[Source document Boundary: Start]
The only constant in life is “CHANGE”. Everything around you including your schedule, surrounding, people, people’s behaviour, your relationships/career/bank balance, your perspective towards seeing life, everything will change with time. You aren’t allowed to give up. Adapt & Advance towards a better tomorrow.
Just because I allow, stop asking shit about my past. I was badly madly in LOVE once, just once. I did that mistake. I escaped it after a huge struggle inside my own head/heart. I am the one who ended it just for ending it. It was a toxic vicious cycle. That relationship taught me; I am a way better person being single & my TRUTH is my treasure. By breaking free, I honestly walked towards my happiness. If you know me; I still mourn my dog’s demise, two days after that date I celebrate someone’s death. It made me heartless, tough & rational. I used to take long time trusting people, now I have trust issues.
I hope I answered it truthfully. It will be much better if you stop asking me about something I wanna heal & halt.
[Source document Boundary: End]
[Given data Boundary: Start]
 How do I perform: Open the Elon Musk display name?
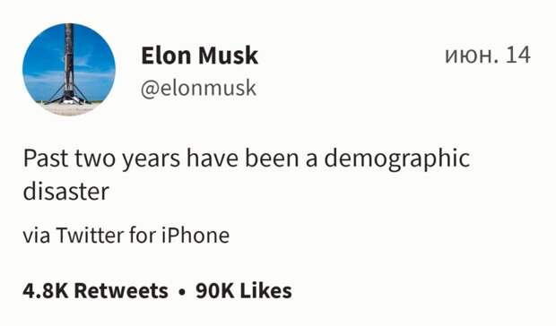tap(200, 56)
[Given data Boundary: End]
[Given data Boundary: Start]
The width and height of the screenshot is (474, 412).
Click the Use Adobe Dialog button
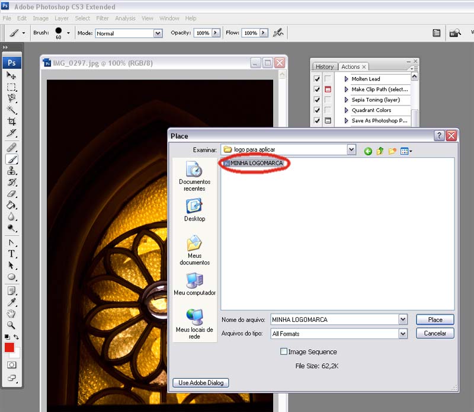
[Given data Boundary: End]
Study questions:
a - Answer these questions from the post about change and a past relationship, one answer per line marked (i), (ii), (iii):
(i) What does the post call the only constant in life?
(ii) What did the relationship teach the writer?
(iii) What does the writer still mourn?
b - Rewrite the part of the post about change and a past relationship starting at "Just because I" and ending at "have trust issues.", using "strength" in place of "treasure".

Solution set:
a -
(i) Change.
(ii) That the writer is a way better person being single and that the writer's truth is the writer's treasure.
(iii) The demise of the writer's dog.

b -
Just because I allow, stop asking shit about my past. I was badly madly in LOVE once, just once. I did that mistake. I escaped it after a huge struggle inside my own head/heart. I am the one who ended it just for ending it. It was a toxic vicious cycle. That relationship taught me; I am a way better person being single & my TRUTH is my strength. By breaking free, I honestly walked towards my happiness. If you know me; I still mourn my dog’s demise, two days after that date I celebrate someone’s death. It made me heartless, tough & rational. I used to take long time trusting people, now I have trust issues.